Полгода учил Гришка птиц своих: с побережья кидал, на лодках в море увозил, и — скажи ты — летят! Примчатся — и прямо в избу. Там, в Гришкиной комнате, ящик для них поставлен. — Женщина в упор посмотрела на меня и сказала: — Сейчас вот с собой их взял, в море. Долетят, ты-то как думаешь?
— Долетят.
Она искоса поглядела на меня, и снова будто судорога прошла по её лицу.
— Успокаиваешь старую бабу?
— Не успокаиваю. У меня у самого дома почтовые голуби.
Вскоре меня разыскали товарищи, надо было продолжать путь к Полярному.

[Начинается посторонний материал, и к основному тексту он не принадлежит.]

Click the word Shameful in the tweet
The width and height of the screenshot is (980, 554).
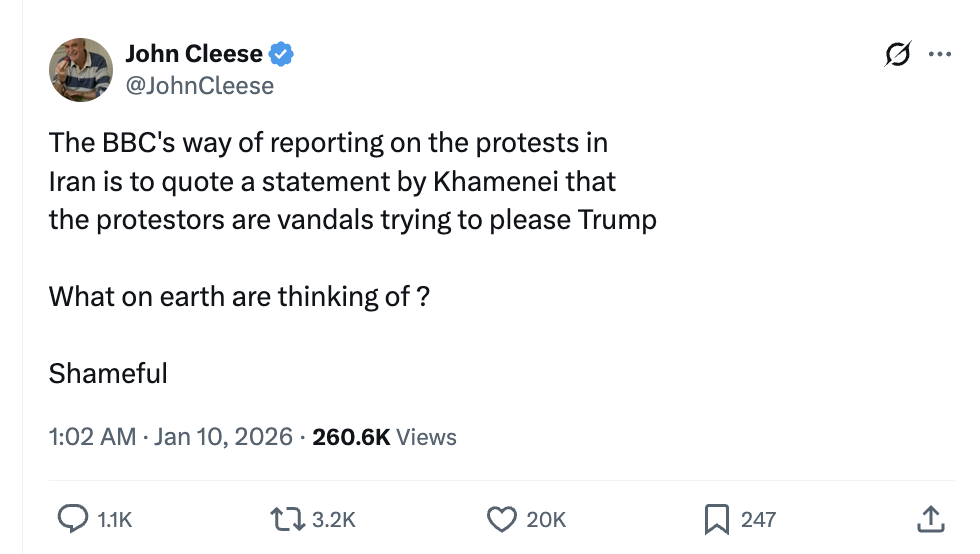(108, 374)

Я попрощался с Варварой Царёвой — так звали эту женщину — и, пообещав заехать через две-три недели, вышел на улицу.
Мне удалось попасть в рыбачий посёлок только через месяц. Немного передохнув, я отправился навестить старую рыбачку.
Дома её не оказалось. Мальчишки сообщили мне, что бабка Варвара опять, наверно, сидит на берегу.
— Разве рыбаки ещё не вернулись?
Мальчишки завздыхали и покрутили головами.
«Неужели предчувствие не обмануло старую женщину?» — думал я, торопливо шагая к морю и стараясь заранее подобрать трудные слова утешения.
Варвара сидела на прежнем месте, на скале. Она так же подвинулась, как и прошлый раз, поздоровалась и снова перевела взгляд куда-то в серую морскую даль. Но я заметил, что смотрела она не на воду, а на хмурое низкое небо, нависшее над морем.
Я вспомнил наш прошлый разговор. Женщина ждала голубей! В этих голубях сейчас заключались все её надежды на спасение сына. Она уже твёрдо была убеждена, что с рыбаками, с её Гришкой случилось несчастье. От постоянного напряжения глаза Варвары покраснели и слезились, по лицу чаще, чем раньше, пробегали судороги; вся она была напряжена, и мне казалось, что маленькая трубочка из прочного верескового корня теперь разлетится в её пальцах, как яичная скорлупа.